▼

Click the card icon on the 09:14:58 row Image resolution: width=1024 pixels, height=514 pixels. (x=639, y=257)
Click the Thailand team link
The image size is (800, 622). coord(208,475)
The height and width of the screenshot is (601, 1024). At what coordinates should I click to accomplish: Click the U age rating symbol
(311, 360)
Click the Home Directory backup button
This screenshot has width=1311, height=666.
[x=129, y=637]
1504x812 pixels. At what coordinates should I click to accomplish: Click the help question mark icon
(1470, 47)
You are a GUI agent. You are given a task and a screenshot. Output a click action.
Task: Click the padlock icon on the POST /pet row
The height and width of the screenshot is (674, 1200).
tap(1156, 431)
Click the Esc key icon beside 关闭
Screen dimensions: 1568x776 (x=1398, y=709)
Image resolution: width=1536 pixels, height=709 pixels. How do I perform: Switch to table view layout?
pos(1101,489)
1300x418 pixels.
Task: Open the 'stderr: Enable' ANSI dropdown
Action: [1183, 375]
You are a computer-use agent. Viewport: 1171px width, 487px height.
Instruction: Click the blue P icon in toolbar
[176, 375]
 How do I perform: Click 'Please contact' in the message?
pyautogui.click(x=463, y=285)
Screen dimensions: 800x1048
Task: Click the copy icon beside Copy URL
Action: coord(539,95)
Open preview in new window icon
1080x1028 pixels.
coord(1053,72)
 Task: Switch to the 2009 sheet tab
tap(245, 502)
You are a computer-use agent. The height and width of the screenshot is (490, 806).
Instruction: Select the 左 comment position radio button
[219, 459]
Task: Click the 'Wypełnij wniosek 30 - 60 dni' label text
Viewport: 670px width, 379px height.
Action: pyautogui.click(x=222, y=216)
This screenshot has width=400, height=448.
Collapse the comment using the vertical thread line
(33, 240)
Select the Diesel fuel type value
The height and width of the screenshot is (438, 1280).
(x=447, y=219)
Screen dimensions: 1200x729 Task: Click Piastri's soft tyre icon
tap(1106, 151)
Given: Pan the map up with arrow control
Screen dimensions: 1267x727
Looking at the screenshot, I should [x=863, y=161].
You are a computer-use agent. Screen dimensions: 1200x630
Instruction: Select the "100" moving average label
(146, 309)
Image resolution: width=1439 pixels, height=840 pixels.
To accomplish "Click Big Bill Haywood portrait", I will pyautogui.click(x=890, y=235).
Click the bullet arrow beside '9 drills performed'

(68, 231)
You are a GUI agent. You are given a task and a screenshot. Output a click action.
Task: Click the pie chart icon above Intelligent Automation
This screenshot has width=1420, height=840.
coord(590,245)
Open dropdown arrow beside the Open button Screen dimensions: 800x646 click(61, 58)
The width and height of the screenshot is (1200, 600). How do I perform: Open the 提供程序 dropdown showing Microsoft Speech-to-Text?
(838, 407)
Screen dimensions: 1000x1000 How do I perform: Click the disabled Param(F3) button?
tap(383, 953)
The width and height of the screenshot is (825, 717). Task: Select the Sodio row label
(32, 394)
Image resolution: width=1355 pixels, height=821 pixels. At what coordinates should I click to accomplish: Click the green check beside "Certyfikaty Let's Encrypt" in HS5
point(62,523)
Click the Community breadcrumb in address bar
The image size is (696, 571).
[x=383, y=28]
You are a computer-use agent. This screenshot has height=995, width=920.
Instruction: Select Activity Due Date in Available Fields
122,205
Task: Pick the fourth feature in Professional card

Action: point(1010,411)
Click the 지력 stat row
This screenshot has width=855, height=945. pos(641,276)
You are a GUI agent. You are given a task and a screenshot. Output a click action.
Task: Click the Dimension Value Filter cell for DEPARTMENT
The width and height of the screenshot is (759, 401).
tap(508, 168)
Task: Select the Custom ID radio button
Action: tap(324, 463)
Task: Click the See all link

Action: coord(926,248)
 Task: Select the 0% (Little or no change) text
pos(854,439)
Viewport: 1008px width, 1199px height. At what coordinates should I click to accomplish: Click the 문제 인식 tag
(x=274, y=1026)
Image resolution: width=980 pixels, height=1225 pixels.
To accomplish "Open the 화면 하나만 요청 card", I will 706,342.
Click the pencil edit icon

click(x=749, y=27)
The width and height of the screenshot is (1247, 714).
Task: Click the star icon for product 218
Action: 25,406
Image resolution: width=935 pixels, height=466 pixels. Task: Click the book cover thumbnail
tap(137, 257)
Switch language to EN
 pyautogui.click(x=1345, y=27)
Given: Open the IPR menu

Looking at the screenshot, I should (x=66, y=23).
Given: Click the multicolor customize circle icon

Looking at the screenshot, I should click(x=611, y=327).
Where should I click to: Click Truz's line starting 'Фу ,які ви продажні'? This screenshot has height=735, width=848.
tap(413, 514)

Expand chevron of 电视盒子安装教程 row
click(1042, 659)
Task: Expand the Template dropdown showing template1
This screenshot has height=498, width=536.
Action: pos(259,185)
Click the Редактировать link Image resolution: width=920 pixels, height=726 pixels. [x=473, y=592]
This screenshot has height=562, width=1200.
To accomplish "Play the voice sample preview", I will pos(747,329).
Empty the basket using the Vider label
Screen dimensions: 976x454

▲

» YOUR TASK: All of the material, start to finish, should be retyped exactly.

» ANSWER BELOW:
Click the card icon on the 09:14:58 row Image resolution: width=1024 pixels, height=514 pixels. (x=639, y=257)
Click the Thailand team link
The image size is (800, 622). coord(208,475)
The height and width of the screenshot is (601, 1024). At what coordinates should I click to accomplish: Click the U age rating symbol
(311, 360)
Click the Home Directory backup button
This screenshot has width=1311, height=666.
[x=129, y=637]
1504x812 pixels. At what coordinates should I click to accomplish: Click the help question mark icon
(1470, 47)
You are a GUI agent. You are given a task and a screenshot. Output a click action.
Task: Click the padlock icon on the POST /pet row
The height and width of the screenshot is (674, 1200).
tap(1156, 431)
Click the Esc key icon beside 关闭
Screen dimensions: 1568x776 (x=1398, y=709)
Image resolution: width=1536 pixels, height=709 pixels. How do I perform: Switch to table view layout?
pos(1101,489)
1300x418 pixels.
Task: Open the 'stderr: Enable' ANSI dropdown
Action: [1183, 375]
You are a computer-use agent. Viewport: 1171px width, 487px height.
Instruction: Click the blue P icon in toolbar
[176, 375]
 How do I perform: Click 'Please contact' in the message?
pyautogui.click(x=463, y=285)
Screen dimensions: 800x1048
Task: Click the copy icon beside Copy URL
Action: coord(539,95)
Open preview in new window icon
1080x1028 pixels.
coord(1053,72)
 Task: Switch to the 2009 sheet tab
tap(245, 502)
You are a computer-use agent. The height and width of the screenshot is (490, 806).
Instruction: Select the 左 comment position radio button
[219, 459]
Task: Click the 'Wypełnij wniosek 30 - 60 dni' label text
Viewport: 670px width, 379px height.
Action: pyautogui.click(x=222, y=216)
This screenshot has width=400, height=448.
Collapse the comment using the vertical thread line
(33, 240)
Select the Diesel fuel type value
The height and width of the screenshot is (438, 1280).
(x=447, y=219)
Screen dimensions: 1200x729 Task: Click Piastri's soft tyre icon
tap(1106, 151)
Given: Pan the map up with arrow control
Screen dimensions: 1267x727
Looking at the screenshot, I should [x=863, y=161].
You are a computer-use agent. Screen dimensions: 1200x630
Instruction: Select the "100" moving average label
(146, 309)
Image resolution: width=1439 pixels, height=840 pixels.
To accomplish "Click Big Bill Haywood portrait", I will pyautogui.click(x=890, y=235).
Click the bullet arrow beside '9 drills performed'

(68, 231)
You are a GUI agent. You are given a task and a screenshot. Output a click action.
Task: Click the pie chart icon above Intelligent Automation
This screenshot has width=1420, height=840.
coord(590,245)
Open dropdown arrow beside the Open button Screen dimensions: 800x646 click(61, 58)
The width and height of the screenshot is (1200, 600). How do I perform: Open the 提供程序 dropdown showing Microsoft Speech-to-Text?
(838, 407)
Screen dimensions: 1000x1000 How do I perform: Click the disabled Param(F3) button?
tap(383, 953)
The width and height of the screenshot is (825, 717). Task: Select the Sodio row label
(32, 394)
Image resolution: width=1355 pixels, height=821 pixels. At what coordinates should I click to accomplish: Click the green check beside "Certyfikaty Let's Encrypt" in HS5
point(62,523)
Click the Community breadcrumb in address bar
The image size is (696, 571).
[x=383, y=28]
You are a computer-use agent. This screenshot has height=995, width=920.
Instruction: Select Activity Due Date in Available Fields
122,205
Task: Pick the fourth feature in Professional card

Action: point(1010,411)
Click the 지력 stat row
This screenshot has width=855, height=945. pos(641,276)
You are a GUI agent. You are given a task and a screenshot. Output a click action.
Task: Click the Dimension Value Filter cell for DEPARTMENT
The width and height of the screenshot is (759, 401).
tap(508, 168)
Task: Select the Custom ID radio button
Action: tap(324, 463)
Task: Click the See all link

Action: coord(926,248)
 Task: Select the 0% (Little or no change) text
pos(854,439)
Viewport: 1008px width, 1199px height. At what coordinates should I click to accomplish: Click the 문제 인식 tag
(x=274, y=1026)
Image resolution: width=980 pixels, height=1225 pixels.
To accomplish "Open the 화면 하나만 요청 card", I will 706,342.
Click the pencil edit icon

click(x=749, y=27)
The width and height of the screenshot is (1247, 714).
Task: Click the star icon for product 218
Action: 25,406
Image resolution: width=935 pixels, height=466 pixels. Task: Click the book cover thumbnail
tap(137, 257)
Switch language to EN
 pyautogui.click(x=1345, y=27)
Given: Open the IPR menu

Looking at the screenshot, I should (x=66, y=23).
Given: Click the multicolor customize circle icon

Looking at the screenshot, I should click(x=611, y=327).
Where should I click to: Click Truz's line starting 'Фу ,які ви продажні'? This screenshot has height=735, width=848.
tap(413, 514)

Expand chevron of 电视盒子安装教程 row
click(1042, 659)
Task: Expand the Template dropdown showing template1
This screenshot has height=498, width=536.
Action: pos(259,185)
Click the Редактировать link Image resolution: width=920 pixels, height=726 pixels. [x=473, y=592]
This screenshot has height=562, width=1200.
To accomplish "Play the voice sample preview", I will pos(747,329).
Empty the basket using the Vider label
Screen dimensions: 976x454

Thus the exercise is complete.